Julie Kalman’s book The Kings of Algiers: How Two Jewish Families Shaped the Mediterranean World During the Napoleonic Wars and Beyond tells the story of the Bacris and the Busnachs and their involvement in the trade and politics of the Regency of Algiers, an autonomous tributary state on the westernmost flank of the Ottoman Empire, during the final half-century of the regency’s existence, before it was invaded by France in 1830. Algiers was, as Kalman says, “a major trading and corsairing port in the Mediterranean.” Ships brought in luxury goods and captives and took away local produce, like its prized wheat, to be borne across the sea to Europe and even as far as the Americas. Thanks to the export of wheat the regency, as the historian James McDougall wrote, “enjoyed unprecedented general prosperity and stability,” especially during what Lemnouar Meroche termed the “century of wheat,” lasting from the late seventeenth to the end of the eighteenth century. Algeria, with its fertile river valleys of the Kabylia region, was a major supplier of grain to Europe, particularly France during the revolutionary era.

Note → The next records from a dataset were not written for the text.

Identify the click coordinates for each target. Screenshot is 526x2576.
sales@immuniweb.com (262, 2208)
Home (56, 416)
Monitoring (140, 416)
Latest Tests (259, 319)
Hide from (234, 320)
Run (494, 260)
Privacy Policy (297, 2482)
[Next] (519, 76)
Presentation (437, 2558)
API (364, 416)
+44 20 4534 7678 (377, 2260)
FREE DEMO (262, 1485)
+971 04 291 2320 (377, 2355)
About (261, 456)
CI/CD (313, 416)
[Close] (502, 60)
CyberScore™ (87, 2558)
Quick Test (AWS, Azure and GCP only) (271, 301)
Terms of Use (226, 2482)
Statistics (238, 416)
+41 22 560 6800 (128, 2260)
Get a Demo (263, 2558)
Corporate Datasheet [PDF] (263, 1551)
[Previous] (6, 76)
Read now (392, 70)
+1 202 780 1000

In the seventeenth century the autonomy of the regency, far from the center of imperial power in Istanbul, increased, and its governors, known as deys, were gradually able to conduct their own foreign and fiscal policy. But the Regency of Algiers never lost its nominal connection to the Ottoman Empire, and the dey’s election by local elites had to be confirmed by authorities in the capital. According to McDougall, for over three centuries, until the French invaded in 1830, coins minted in Algiers bore the name and title of the Ottoman sultan. Even as late as the twentieth century, McDougall claimed, “Friday sermons in mosques in rural districts of eastern Algeria were still being said in the name of the last reigning Ottoman sultan.”

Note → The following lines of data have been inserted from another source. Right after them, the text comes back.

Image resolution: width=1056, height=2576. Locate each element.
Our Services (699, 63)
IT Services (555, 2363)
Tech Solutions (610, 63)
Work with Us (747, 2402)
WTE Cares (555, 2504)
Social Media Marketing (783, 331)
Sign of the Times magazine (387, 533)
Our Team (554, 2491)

The Kings of Algiers looks at the last decades of the regency and highlights the ties between the land and the sea and between the sea and the history of events, money, and power. It shows how the sea was attached to the produce and the people of the lands surrounding it: local farmers growing wheat, which was then sold overseas to profit the dey and the intermediaries facilitating the transactions and transport; European powers vying for control of trade routes; people being captured and sold as slaves or kept in order to extort ransom. In the midst of it all were two Jewish families, the Bacris and their related rivals the Busnachs, with connections on the European and African shores of the Mediterranean. Their business dealings and political influence were the subject of discussions among representatives of Christian powers that had stakes in the region, and they negotiated some of the most important international treaties of the time. Naphtali Busnach was apparently the dey’s “advisor and a middleman in diplomacy.” Jacob Bacri, his uncle, “was invited to dinner with Napoleon.” Thomas Jefferson, James Madison, and James Monroe necessarily discussed the Bacris in their strategic plans since they were “at the center” of US negotiations to secure peace with Algiers following the War of Independence, when American ships lost the protection that had been afforded to British ships.

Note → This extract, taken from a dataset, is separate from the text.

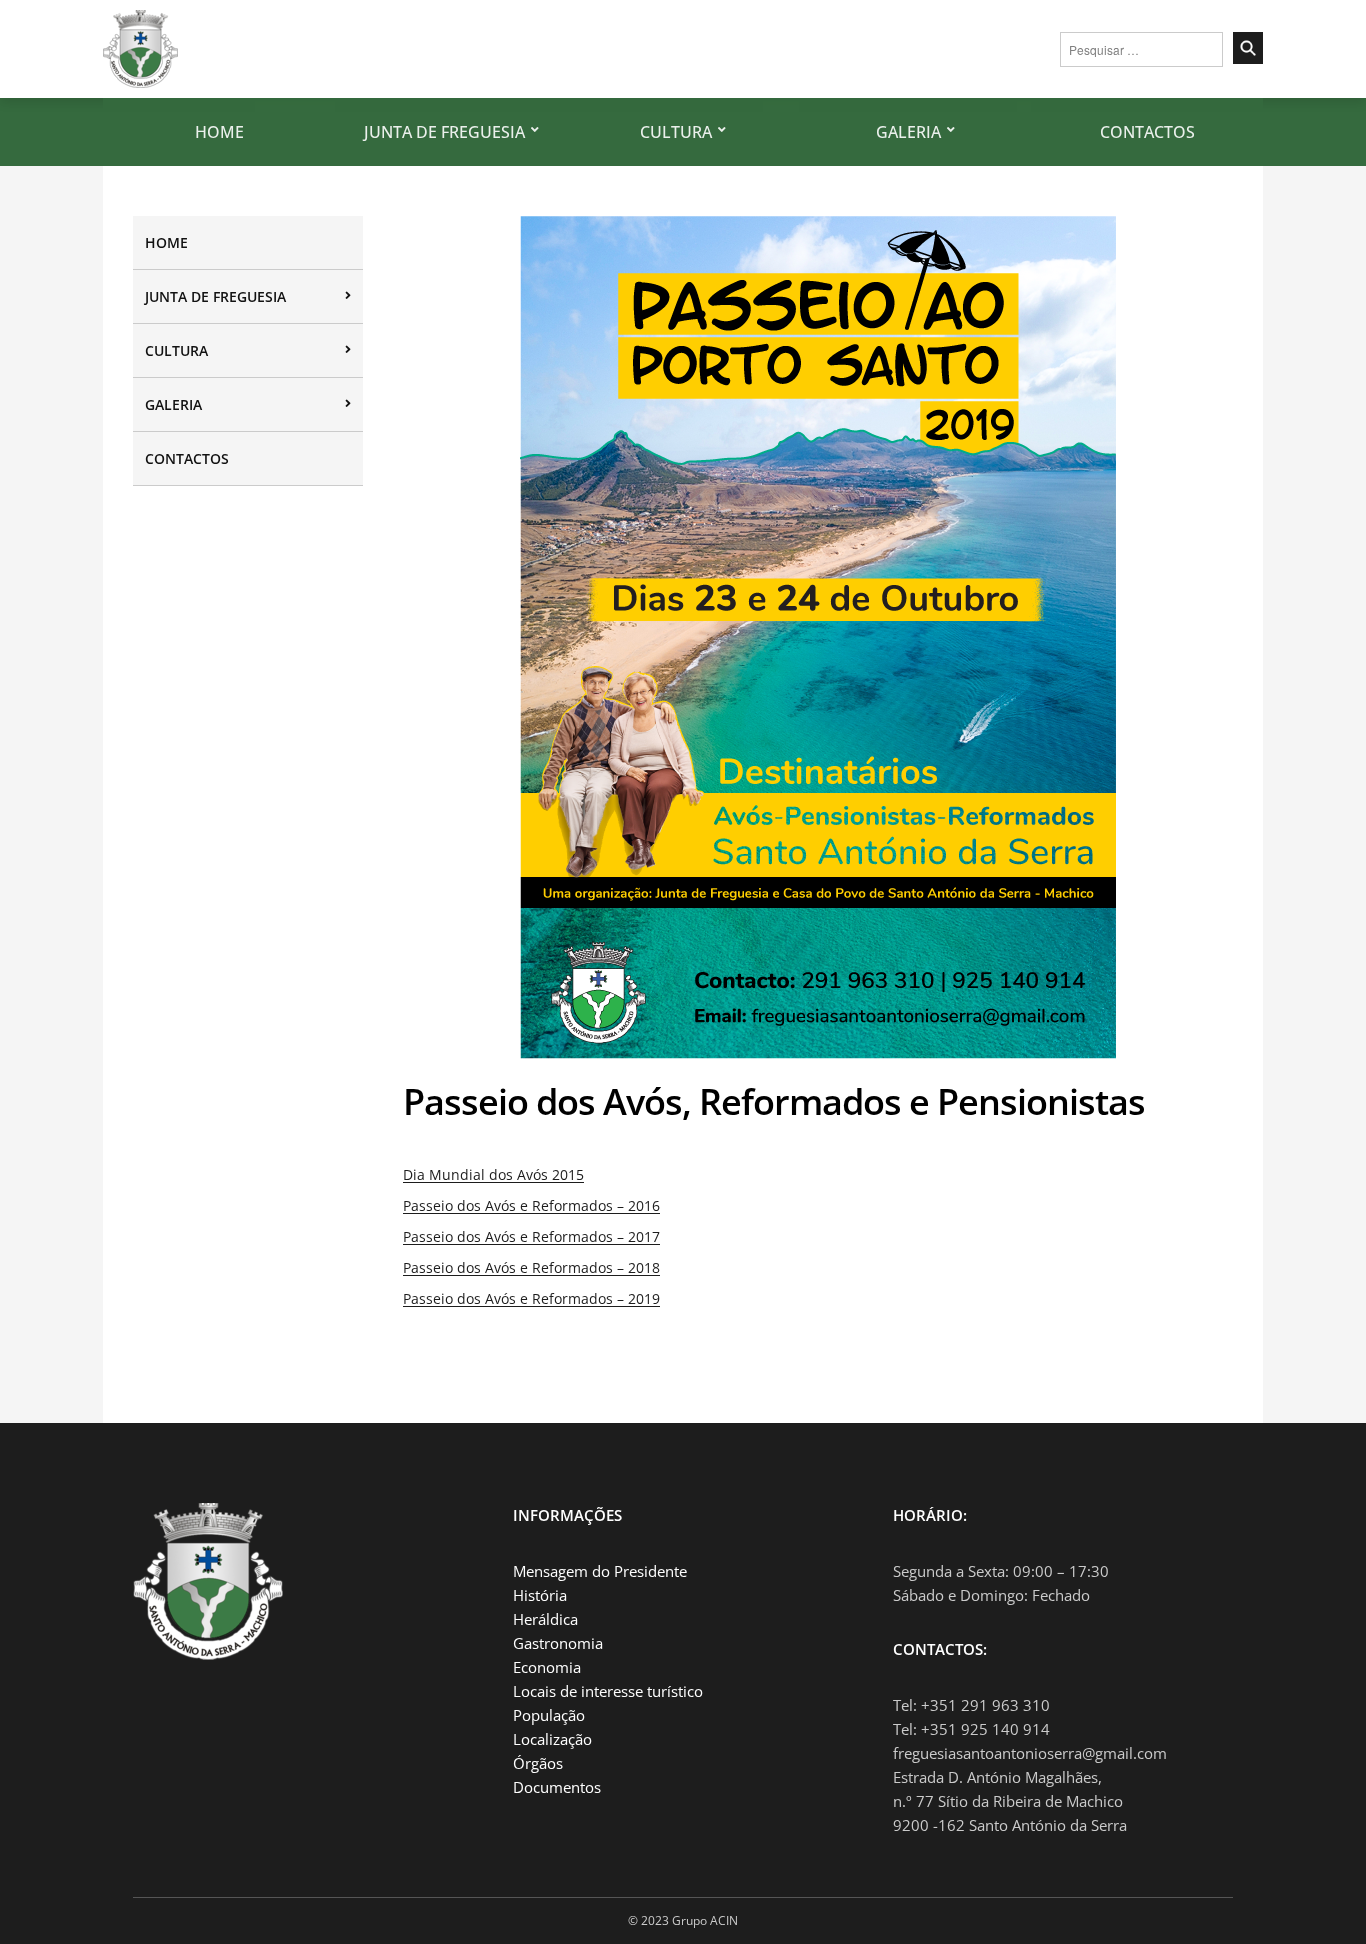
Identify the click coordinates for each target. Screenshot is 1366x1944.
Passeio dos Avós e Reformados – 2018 (531, 1267)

To underscore this point Kalman starts with an anecdote that puts the Bacris in the middle of the “easy, linear” narrative explaining the French invasion of Algiers. In this telling, when the consul of France in Algiers visited the dey in 1827, he was confronted with the demand that France pay a debt that had been accruing since 1794 for wheat purchased on credit. When the consul did not respond, the dey became infuriated and struck him in the face with “a huge fan…[used] to keep flies away.” Insulted, the French insisted on an apology and sent other demands. When the dey pressed for payment, France sent its warships, and “the spat simply escalated from there.” And that decades-old wheat debt, which Kalman claims was owed to the Bacris, was how this Jewish family “came to occupy such a central place in international relations.” The incident, known in France as the coup d’éventail, the “blow with the fly whisk,” became, as noted by McDougall, “legendary in French imagery and schoolbook narratives.”